Massachusetts Republican candidate for governor Charlie Baker has surged out to a relatively huge lead in the latest poll and he’s doing it not just by corralling independents in addition to Republicans. He seems to be making inroads in the state’s cities, traditionally Democratic strongholds.
Democrat Martha Coakley is reeling on the heels of the Boston Globe poll that shows her trailing by 9 points, the largest lead either candidate has had to date. On Friday, Coakley tried to rally the troops by bringing in Hillary Clinton and the state’s big guns. US Sen. Elizabeth Warren (who many think might or should challenge Clinton for the Democratic presidential nomination in 2016) was there. Also on stage was out-going Gov. Deval Patrick.

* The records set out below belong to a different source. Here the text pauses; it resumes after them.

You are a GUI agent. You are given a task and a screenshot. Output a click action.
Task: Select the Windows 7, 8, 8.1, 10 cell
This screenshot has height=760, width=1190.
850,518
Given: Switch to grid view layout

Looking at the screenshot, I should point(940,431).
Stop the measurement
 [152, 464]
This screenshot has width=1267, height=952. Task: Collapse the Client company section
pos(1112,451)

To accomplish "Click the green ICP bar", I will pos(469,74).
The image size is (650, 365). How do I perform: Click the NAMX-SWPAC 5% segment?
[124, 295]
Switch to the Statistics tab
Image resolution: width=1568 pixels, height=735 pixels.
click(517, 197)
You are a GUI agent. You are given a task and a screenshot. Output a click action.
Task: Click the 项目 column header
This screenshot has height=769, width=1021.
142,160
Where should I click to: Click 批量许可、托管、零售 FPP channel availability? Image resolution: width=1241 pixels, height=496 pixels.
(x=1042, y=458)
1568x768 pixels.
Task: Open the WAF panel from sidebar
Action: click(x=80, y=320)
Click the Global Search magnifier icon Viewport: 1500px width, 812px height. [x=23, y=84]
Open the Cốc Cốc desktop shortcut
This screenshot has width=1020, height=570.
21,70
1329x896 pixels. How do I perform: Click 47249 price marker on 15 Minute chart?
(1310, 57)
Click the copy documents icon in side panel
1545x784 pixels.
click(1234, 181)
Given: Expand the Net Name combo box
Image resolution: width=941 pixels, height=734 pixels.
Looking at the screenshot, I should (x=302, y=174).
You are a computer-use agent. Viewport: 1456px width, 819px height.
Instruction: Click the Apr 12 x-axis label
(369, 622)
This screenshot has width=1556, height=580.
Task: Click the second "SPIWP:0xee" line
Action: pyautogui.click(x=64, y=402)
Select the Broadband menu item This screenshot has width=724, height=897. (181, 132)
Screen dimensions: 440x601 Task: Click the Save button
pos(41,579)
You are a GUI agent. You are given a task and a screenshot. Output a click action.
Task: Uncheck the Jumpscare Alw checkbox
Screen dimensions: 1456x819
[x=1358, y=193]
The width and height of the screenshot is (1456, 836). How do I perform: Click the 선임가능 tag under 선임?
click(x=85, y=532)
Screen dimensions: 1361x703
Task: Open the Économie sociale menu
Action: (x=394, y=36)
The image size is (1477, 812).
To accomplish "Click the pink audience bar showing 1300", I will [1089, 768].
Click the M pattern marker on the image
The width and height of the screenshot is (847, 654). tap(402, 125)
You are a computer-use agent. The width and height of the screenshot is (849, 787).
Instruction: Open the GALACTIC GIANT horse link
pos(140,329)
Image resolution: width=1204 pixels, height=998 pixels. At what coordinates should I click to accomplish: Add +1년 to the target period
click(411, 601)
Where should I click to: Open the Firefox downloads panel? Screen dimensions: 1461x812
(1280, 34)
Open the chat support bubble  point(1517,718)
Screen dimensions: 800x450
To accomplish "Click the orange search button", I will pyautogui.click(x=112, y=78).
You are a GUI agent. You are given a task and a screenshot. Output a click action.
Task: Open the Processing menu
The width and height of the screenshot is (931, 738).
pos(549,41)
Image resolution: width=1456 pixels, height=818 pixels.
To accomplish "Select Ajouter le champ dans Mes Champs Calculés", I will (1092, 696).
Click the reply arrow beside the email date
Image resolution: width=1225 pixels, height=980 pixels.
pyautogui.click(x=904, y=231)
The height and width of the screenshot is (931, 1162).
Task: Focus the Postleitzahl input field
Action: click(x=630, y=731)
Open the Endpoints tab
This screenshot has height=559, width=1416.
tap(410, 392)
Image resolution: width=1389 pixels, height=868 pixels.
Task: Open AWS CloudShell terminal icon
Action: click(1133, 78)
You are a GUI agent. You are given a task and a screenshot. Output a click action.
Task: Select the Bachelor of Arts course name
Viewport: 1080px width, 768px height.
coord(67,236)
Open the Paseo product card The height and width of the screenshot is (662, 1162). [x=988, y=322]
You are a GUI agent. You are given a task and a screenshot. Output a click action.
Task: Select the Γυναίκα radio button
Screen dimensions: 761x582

Ironically, many in the state think Baker is following the model of Mrs. Clinton’s husband. Globe columnist Yvonne Abraham wrote Sunday that Baker is running …”as a Clinton Democrat [who] has given plenty of moderates reason to like him. Voters could be swayed by his argument for balance on Beacon Hill, or convinced he is the better manager. They might trust him more on taxes, or welfare. They might disagree with Coakley on education or DCF…”
Yet the thrust of Abraham’s column is that Coakley isn’t out of it by any stretch and that if she loses, it’s not for lack of warmth, inability to connect personally or hard work—exactly what she has been tagged with since her disastrous loss to Scott Brown in the 2010 US Senate race. Coakley might as well have been wearing that election-loss albatross instead of the string of pearls she had on in the appearance with Mrs. Clinton Friday. Every time it seems she to be getting past the effects of that race, any misstep brings it comes “flying” back.
For Baker’s part, he seems to be getting past his label with which he was tagged after losing his first bid for governor in 2010 (won by Patrick). He has thrown off the “cold, technocrat” description and is being embraced as more warm and emotional.
There is still a week to go and if in politics that’s a lifetime, in Massachusetts politics it’s several lifetimes.
Folks who live in the great state of Massachusetts are no strangers to Republican governors. In fact, before Patrick came into office in 2010, you have to go all the way back to Michael Dukakis to find a Democrat in that office (there’s been four GOP governors since then).